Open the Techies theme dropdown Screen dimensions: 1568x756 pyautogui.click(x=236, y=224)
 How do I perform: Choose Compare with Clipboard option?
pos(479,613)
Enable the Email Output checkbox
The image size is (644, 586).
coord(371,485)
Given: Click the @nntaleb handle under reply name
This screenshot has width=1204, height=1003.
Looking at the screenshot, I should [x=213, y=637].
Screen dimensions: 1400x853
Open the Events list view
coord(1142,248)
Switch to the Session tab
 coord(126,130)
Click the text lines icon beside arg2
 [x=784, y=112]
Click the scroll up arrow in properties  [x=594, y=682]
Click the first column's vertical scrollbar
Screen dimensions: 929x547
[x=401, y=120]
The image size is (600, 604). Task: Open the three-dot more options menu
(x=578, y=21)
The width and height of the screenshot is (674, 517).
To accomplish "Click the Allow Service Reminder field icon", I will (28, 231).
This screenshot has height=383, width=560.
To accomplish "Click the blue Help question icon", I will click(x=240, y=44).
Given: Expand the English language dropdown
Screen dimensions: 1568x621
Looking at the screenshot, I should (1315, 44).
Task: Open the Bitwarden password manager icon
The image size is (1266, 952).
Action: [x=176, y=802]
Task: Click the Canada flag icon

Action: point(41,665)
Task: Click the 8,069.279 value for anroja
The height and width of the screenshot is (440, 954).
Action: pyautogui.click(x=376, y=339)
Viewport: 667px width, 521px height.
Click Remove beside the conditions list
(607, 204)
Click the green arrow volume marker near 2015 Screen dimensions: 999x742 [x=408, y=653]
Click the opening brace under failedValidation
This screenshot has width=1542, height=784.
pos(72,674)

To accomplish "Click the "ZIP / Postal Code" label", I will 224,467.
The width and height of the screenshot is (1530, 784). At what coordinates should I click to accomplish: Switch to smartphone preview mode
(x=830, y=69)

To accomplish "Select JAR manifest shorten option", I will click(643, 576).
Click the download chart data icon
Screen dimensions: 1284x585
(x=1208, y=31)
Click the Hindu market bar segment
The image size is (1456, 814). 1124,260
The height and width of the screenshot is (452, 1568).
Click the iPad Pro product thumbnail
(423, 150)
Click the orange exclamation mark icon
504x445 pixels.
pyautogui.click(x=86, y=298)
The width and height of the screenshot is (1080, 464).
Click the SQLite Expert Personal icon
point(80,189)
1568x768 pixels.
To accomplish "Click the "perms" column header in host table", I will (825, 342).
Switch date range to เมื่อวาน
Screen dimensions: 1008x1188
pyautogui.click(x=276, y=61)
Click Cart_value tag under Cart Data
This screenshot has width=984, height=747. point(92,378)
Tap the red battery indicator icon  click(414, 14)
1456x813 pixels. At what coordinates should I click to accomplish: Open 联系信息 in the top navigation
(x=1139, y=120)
------------------------------------------------------------------------
> **WORK REQUIRED**
Find every line in the records that uses the string "Given", then copy it.

> **SOLUTION**
Given: Click the @nntaleb handle under reply name
Given: Expand the English language dropdown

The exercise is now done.